O sea, reconoció en público que era un falso farfullador. Alguien que no había perdido la razón y dice barbaridades a diario porque sí, sino que usa la lógica de la sinrazón en función de un rédito económico.
Tan acostumbrados estamos a convivir con esta enfermedad, que semejante confesión no generó reacción alguna. Ni el periodista aludido ni las autoridades del canal de noticias, ni el exdueño de la radio líder se vieron en la obligación de responder. Tampoco se sintieron afectados los periodistas que acompañaban en el piso al conductor que confesó lo que hizo. Ni el programa perdió audiencia entre la minoría intensa que lo sigue.
No sé si en la serie de Netflix aparecerán estos falsos contagiados ni si al final se descubrirá la cura de semejante mal.
¿Qué tan lejos se estará de que en el país aparezca una vacuna sanadora? Puede que no tanto.

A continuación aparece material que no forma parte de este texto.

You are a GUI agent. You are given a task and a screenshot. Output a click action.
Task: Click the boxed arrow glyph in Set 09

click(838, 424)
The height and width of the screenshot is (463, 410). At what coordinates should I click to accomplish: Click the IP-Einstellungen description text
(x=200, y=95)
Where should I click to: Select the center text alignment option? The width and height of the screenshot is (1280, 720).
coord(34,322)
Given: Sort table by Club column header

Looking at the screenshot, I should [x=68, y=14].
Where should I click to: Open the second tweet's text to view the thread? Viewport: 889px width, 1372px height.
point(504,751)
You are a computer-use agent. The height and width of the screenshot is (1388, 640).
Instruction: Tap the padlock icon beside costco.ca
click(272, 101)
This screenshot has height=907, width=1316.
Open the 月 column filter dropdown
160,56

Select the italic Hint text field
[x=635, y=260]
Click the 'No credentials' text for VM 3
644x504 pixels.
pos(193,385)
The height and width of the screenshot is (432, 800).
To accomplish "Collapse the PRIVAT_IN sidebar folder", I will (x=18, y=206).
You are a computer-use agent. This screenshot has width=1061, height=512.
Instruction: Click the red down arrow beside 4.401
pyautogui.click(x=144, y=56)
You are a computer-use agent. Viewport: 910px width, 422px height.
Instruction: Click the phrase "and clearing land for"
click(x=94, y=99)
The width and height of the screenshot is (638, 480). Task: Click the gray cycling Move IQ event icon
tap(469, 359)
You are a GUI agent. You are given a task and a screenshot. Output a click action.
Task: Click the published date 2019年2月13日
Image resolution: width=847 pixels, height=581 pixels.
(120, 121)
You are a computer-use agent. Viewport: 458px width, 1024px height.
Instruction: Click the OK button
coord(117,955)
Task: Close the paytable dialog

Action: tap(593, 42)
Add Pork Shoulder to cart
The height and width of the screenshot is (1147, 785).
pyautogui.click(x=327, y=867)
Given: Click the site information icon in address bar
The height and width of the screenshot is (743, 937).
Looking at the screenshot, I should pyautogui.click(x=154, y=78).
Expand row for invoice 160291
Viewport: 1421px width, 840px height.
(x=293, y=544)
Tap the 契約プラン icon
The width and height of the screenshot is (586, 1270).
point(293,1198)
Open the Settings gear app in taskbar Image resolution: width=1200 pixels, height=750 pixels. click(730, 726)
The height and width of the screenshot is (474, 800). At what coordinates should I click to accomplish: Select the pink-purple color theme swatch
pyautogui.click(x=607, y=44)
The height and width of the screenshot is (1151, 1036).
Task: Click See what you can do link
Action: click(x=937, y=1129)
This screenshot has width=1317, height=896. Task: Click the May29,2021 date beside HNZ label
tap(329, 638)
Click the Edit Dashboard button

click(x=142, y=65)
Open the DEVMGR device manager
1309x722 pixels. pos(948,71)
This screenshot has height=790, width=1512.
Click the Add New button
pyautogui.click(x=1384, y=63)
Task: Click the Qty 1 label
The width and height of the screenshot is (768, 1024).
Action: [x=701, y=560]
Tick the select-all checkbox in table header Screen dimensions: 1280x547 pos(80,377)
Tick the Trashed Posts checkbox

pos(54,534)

De hecho, son cada vez más quienes argumentan contra la grieta, como sucedió a raíz de las celebraciones multitudinarias y pacíficas del Mundial.
Es cierto que hay un trecho entre dicho y hecho, pero la sola verbalización del esperado fin de la polarización indica que es lo que se empieza a considerar correcto. Por momentos, hasta los líderes más extremos intentan mostrarse dialoguistas.
Superar. También están los que realmente creen que llegó la hora de probar algo distinto. Son los que lideran las corrientes moderadas dentro del oficialismo y la oposición. Allí conviven con sus respectivos agrietados que, como los dirigentes de Hot Head, se sienten cómodos manteniendo el statu quo en el que han prosperado.
Es probable que, en medio de una campaña presidencial, no surja algún acuerdo determinante que consiga cerrar la grieta. Pero sí pueden tenderse los primeros puentes para demostrar que es imprescindible recuperar el sentido crítico, el uso de la razón para escuchar, las argumentaciones para intentar convencer al otro y la negociación como herramienta para conciliar intereses enfrentados.
Un sistema de insatisfacciones equilibradas que recupere la convivencia democrática y genere previsibilidad.
Seguramente no incluirá a todos y tampoco será posible si no existe una amplia mayoría que lo reclame. Pero es un deseo que imagina un futuro mejor para la Argentina. Muchas felicidades.